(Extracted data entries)

==============================

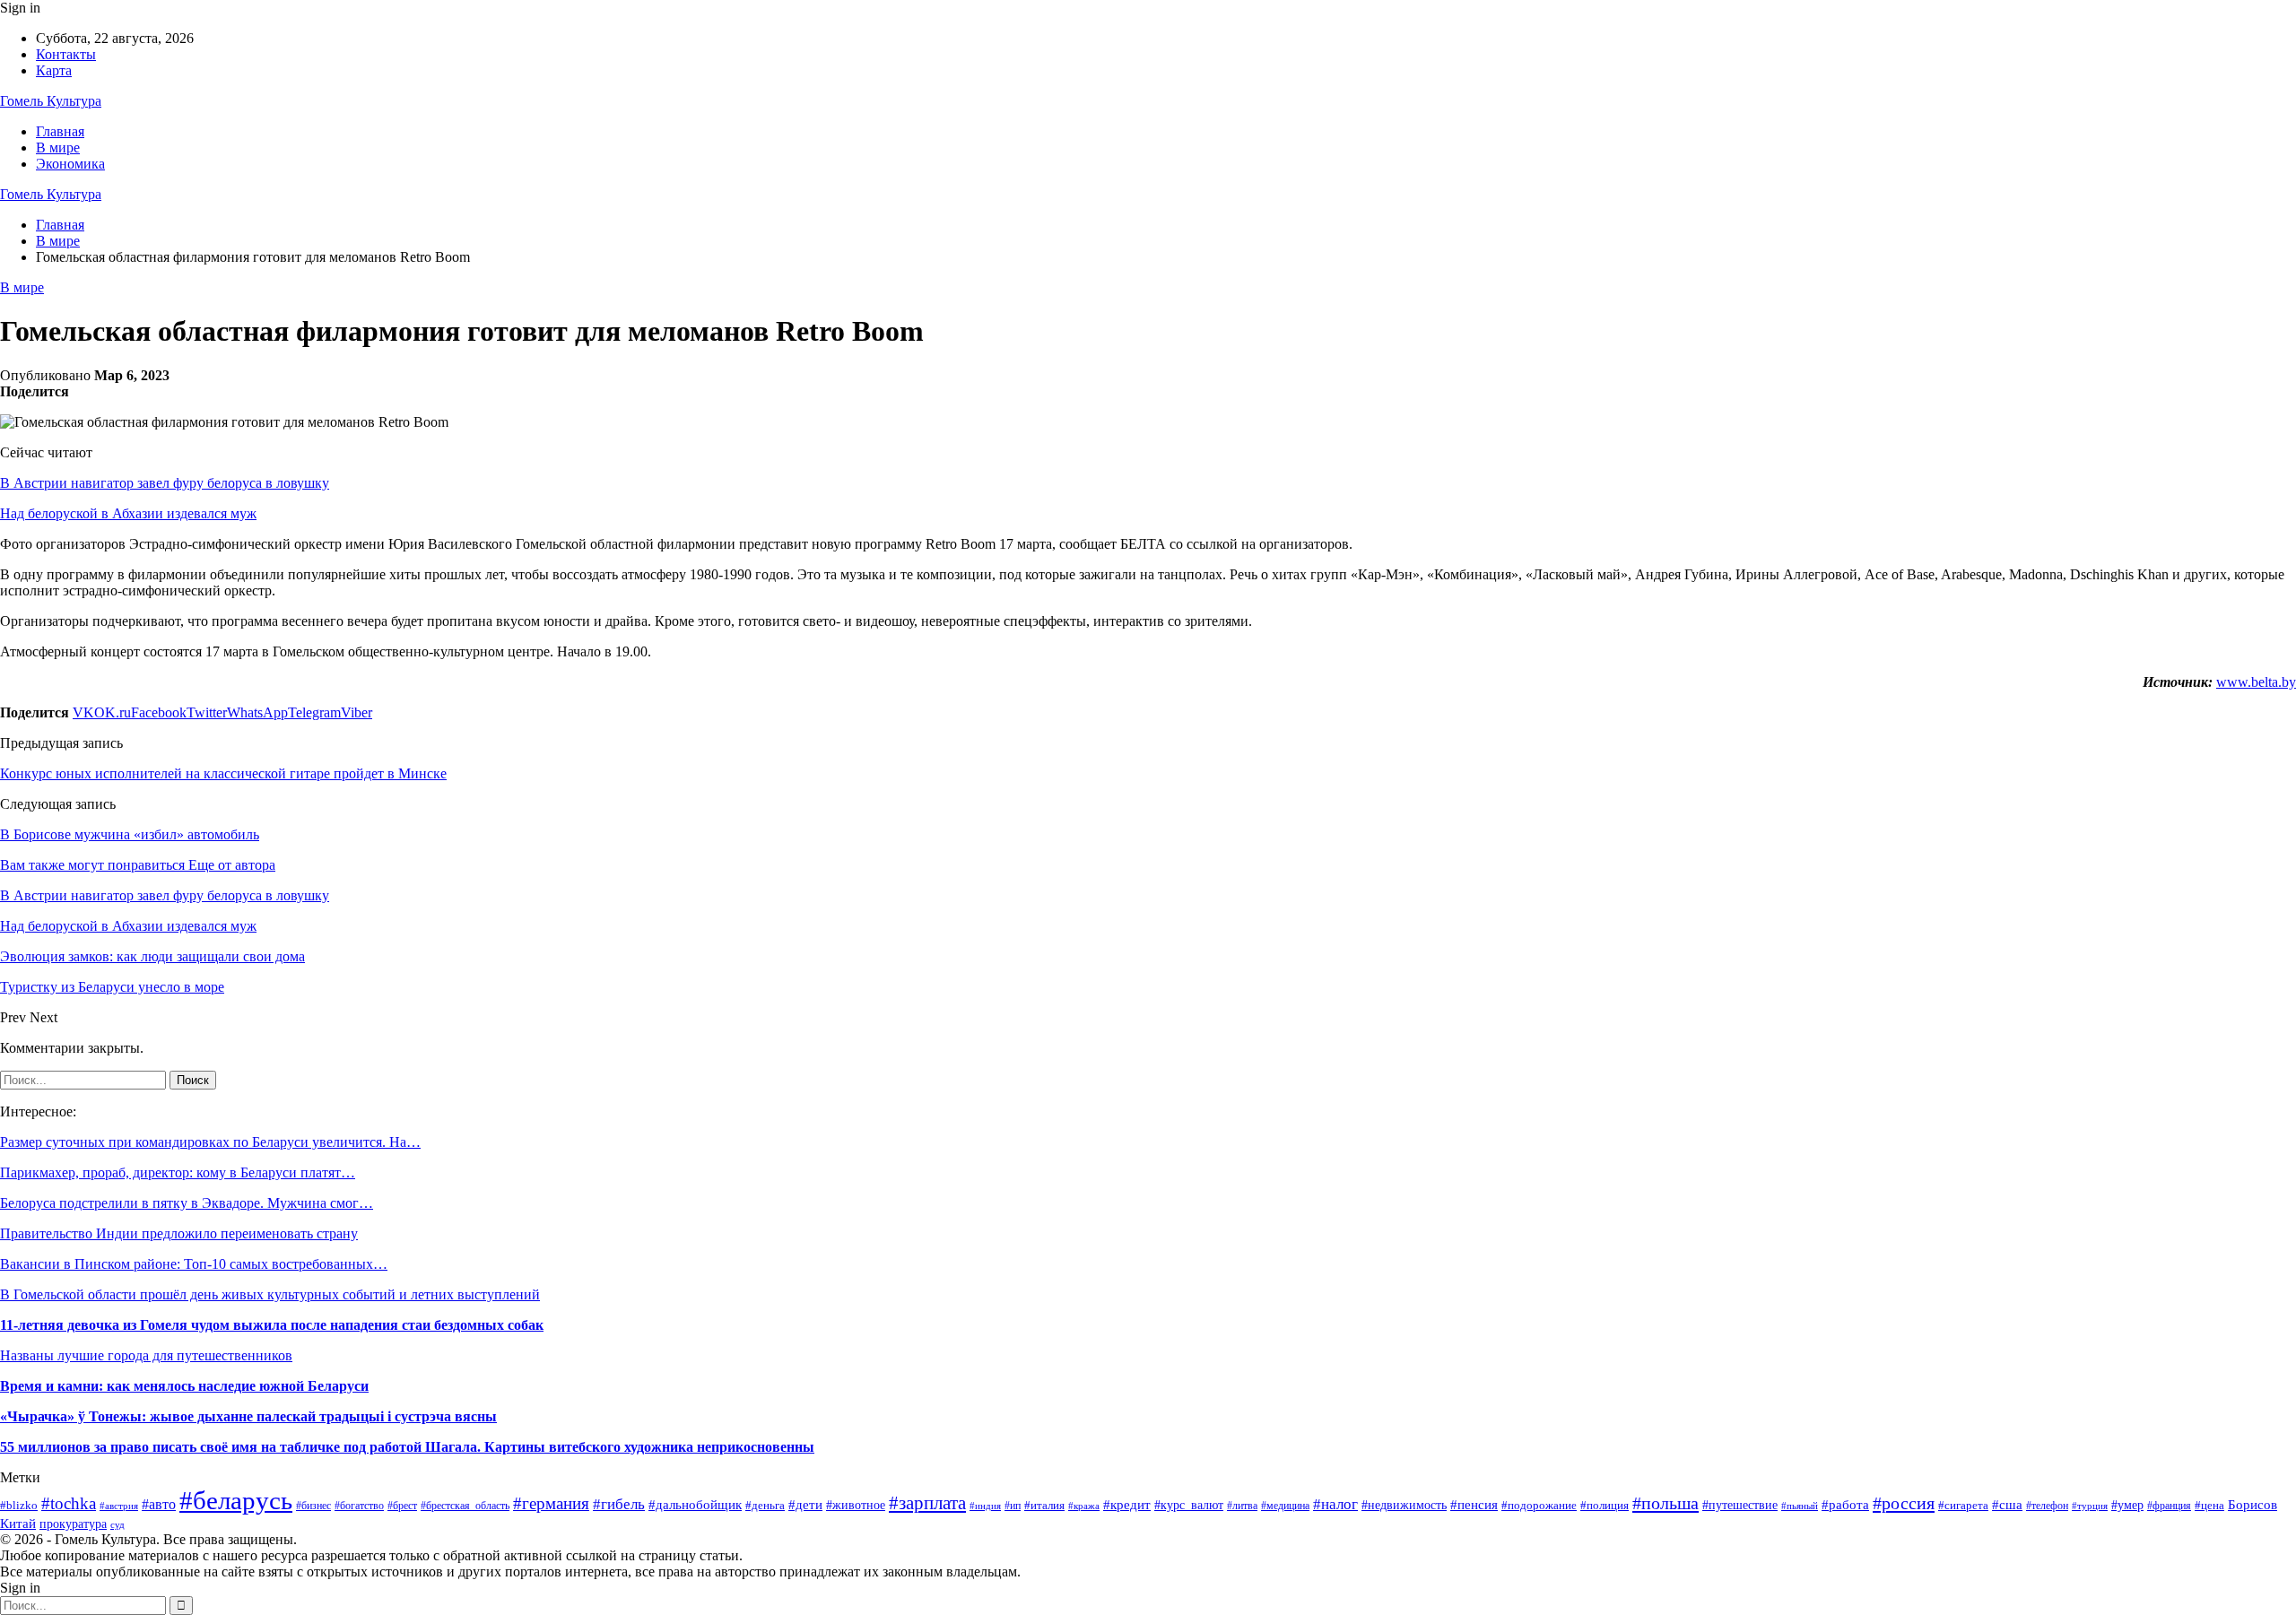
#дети (805, 1505)
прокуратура (73, 1524)
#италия (1044, 1505)
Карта (54, 70)
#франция (2169, 1506)
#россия (1904, 1503)
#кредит (1127, 1505)
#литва (1242, 1505)
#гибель (619, 1504)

==============================

> [TASK TO COMPLETE] All of the records above are to be copied exactly, minus the pictures.

> [EXPECTED ANSWER]
#дети (805, 1505)
прокуратура (73, 1524)
#италия (1044, 1505)
Карта (54, 70)
#франция (2169, 1506)
#россия (1904, 1503)
#кредит (1127, 1505)
#литва (1242, 1505)
#гибель (619, 1504)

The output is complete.